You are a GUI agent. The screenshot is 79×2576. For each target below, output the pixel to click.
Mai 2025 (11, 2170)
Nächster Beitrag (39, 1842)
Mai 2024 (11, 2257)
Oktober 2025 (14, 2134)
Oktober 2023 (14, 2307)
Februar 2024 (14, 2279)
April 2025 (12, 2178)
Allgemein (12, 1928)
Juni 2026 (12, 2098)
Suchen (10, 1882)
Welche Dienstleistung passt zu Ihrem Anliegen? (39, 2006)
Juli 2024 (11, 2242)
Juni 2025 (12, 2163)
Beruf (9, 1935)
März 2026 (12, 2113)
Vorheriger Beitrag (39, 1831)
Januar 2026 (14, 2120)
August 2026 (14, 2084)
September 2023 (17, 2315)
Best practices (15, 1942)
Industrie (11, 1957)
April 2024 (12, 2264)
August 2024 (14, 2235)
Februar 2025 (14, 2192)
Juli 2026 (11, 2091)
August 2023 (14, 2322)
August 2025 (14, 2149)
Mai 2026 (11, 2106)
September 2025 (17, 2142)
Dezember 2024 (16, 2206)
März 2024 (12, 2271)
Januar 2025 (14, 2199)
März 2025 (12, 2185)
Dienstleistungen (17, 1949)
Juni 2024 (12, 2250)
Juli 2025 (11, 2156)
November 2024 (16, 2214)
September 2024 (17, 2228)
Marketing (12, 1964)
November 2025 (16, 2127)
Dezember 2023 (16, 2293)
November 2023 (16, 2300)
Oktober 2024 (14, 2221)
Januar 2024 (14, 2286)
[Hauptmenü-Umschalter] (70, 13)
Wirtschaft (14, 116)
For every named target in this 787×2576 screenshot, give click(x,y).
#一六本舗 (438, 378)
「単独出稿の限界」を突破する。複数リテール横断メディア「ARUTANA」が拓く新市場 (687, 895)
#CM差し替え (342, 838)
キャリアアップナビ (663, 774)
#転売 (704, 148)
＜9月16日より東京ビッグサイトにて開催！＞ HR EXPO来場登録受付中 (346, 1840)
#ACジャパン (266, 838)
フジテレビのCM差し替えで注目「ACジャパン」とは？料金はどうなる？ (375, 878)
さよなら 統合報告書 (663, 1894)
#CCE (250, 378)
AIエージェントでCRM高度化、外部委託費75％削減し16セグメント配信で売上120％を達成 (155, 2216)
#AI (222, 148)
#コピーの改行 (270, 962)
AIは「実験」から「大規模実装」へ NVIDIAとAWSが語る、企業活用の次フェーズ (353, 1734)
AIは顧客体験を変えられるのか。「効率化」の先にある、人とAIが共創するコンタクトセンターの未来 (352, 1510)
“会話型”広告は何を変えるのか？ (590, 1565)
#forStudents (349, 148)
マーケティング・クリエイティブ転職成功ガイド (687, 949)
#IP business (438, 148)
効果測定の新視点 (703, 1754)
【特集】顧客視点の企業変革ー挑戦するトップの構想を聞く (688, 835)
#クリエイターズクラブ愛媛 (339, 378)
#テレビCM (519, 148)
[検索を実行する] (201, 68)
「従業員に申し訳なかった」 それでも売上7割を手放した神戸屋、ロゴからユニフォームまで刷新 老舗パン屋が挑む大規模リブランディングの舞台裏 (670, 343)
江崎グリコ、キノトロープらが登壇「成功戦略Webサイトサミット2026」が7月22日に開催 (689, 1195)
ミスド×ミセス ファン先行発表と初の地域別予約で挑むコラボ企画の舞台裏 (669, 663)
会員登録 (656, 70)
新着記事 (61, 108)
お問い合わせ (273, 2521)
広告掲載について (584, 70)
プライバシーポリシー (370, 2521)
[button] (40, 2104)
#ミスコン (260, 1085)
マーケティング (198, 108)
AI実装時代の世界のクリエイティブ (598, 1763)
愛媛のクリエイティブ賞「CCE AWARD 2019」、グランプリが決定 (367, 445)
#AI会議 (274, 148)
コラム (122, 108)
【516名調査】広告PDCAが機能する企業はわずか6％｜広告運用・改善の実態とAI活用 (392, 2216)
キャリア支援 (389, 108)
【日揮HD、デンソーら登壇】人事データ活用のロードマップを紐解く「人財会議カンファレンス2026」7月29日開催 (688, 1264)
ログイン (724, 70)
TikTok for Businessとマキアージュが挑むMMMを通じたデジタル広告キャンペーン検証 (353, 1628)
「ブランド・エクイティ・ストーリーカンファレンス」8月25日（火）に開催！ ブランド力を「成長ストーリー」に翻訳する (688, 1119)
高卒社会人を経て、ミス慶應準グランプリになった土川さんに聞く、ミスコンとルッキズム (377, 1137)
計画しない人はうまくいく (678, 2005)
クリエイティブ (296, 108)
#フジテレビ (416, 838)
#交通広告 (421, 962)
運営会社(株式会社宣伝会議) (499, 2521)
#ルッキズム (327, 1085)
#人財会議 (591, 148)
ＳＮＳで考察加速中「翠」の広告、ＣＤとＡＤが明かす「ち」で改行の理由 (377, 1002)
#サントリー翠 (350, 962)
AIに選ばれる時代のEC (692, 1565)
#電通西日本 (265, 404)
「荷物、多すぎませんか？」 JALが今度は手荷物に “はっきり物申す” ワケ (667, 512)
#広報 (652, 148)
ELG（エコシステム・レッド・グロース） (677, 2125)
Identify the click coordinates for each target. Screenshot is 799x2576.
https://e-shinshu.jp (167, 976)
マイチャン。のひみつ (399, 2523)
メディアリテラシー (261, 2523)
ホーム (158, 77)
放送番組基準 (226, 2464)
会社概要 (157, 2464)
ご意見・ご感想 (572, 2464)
* * * * * * * * *
* EXERCISE DETAILS
A verbatim transcription is needed of the lines above, starting at the line with "Marketing (12, 1964)" and ending at the line with "#交通広告 (421, 962)", both included, and of nothing else.

* ANSWER TO THIS TASK
Marketing (12, 1964)
November 2025 (16, 2127)
Dezember 2023 (16, 2293)
November 2023 (16, 2300)
Oktober 2024 (14, 2221)
Januar 2024 (14, 2286)
[Hauptmenü-Umschalter] (70, 13)
Wirtschaft (14, 116)
For every named target in this 787×2576 screenshot, give click(x,y).
#一六本舗 (438, 378)
「単独出稿の限界」を突破する。複数リテール横断メディア「ARUTANA」が拓く新市場 (687, 895)
#CM差し替え (342, 838)
キャリアアップナビ (663, 774)
#転売 (704, 148)
＜9月16日より東京ビッグサイトにて開催！＞ HR EXPO来場登録受付中 (346, 1840)
#ACジャパン (266, 838)
フジテレビのCM差し替えで注目「ACジャパン」とは？料金はどうなる？ (375, 878)
さよなら 統合報告書 (663, 1894)
#CCE (250, 378)
AIエージェントでCRM高度化、外部委託費75％削減し16セグメント配信で売上120％を達成 (155, 2216)
#AI (222, 148)
#コピーの改行 (270, 962)
AIは「実験」から「大規模実装」へ NVIDIAとAWSが語る、企業活用の次フェーズ (353, 1734)
AIは顧客体験を変えられるのか。「効率化」の先にある、人とAIが共創するコンタクトセンターの未来 (352, 1510)
“会話型”広告は何を変えるのか？ (590, 1565)
#forStudents (349, 148)
マーケティング・クリエイティブ転職成功ガイド (687, 949)
#IP business (438, 148)
効果測定の新視点 (703, 1754)
【特集】顧客視点の企業変革ー挑戦するトップの構想を聞く (688, 835)
#クリエイターズクラブ愛媛 (339, 378)
#テレビCM (519, 148)
[検索を実行する] (201, 68)
「従業員に申し訳なかった」 それでも売上7割を手放した神戸屋、ロゴからユニフォームまで刷新 老舗パン屋が挑む大規模リブランディングの舞台裏 (670, 343)
江崎グリコ、キノトロープらが登壇「成功戦略Webサイトサミット2026」が7月22日に開催 (689, 1195)
ミスド×ミセス ファン先行発表と初の地域別予約で挑むコラボ企画の舞台裏 (669, 663)
会員登録 (656, 70)
新着記事 (61, 108)
お問い合わせ (273, 2521)
広告掲載について (584, 70)
プライバシーポリシー (370, 2521)
[button] (40, 2104)
#ミスコン (260, 1085)
マーケティング (198, 108)
AI実装時代の世界のクリエイティブ (598, 1763)
愛媛のクリエイティブ賞「CCE AWARD 2019」、グランプリが決定 (367, 445)
#AI会議 (274, 148)
コラム (122, 108)
【516名調査】広告PDCAが機能する企業はわずか6％｜広告運用・改善の実態とAI活用 (392, 2216)
キャリア支援 (389, 108)
【日揮HD、デンソーら登壇】人事データ活用のロードマップを紐解く「人財会議カンファレンス2026」7月29日開催 (688, 1264)
ログイン (724, 70)
TikTok for Businessとマキアージュが挑むMMMを通じたデジタル広告キャンペーン検証 (353, 1628)
「ブランド・エクイティ・ストーリーカンファレンス」8月25日（火）に開催！ ブランド力を「成長ストーリー」に翻訳する (688, 1119)
高卒社会人を経て、ミス慶應準グランプリになった土川さんに聞く、ミスコンとルッキズム (377, 1137)
計画しない人はうまくいく (678, 2005)
クリエイティブ (296, 108)
#フジテレビ (416, 838)
#交通広告 (421, 962)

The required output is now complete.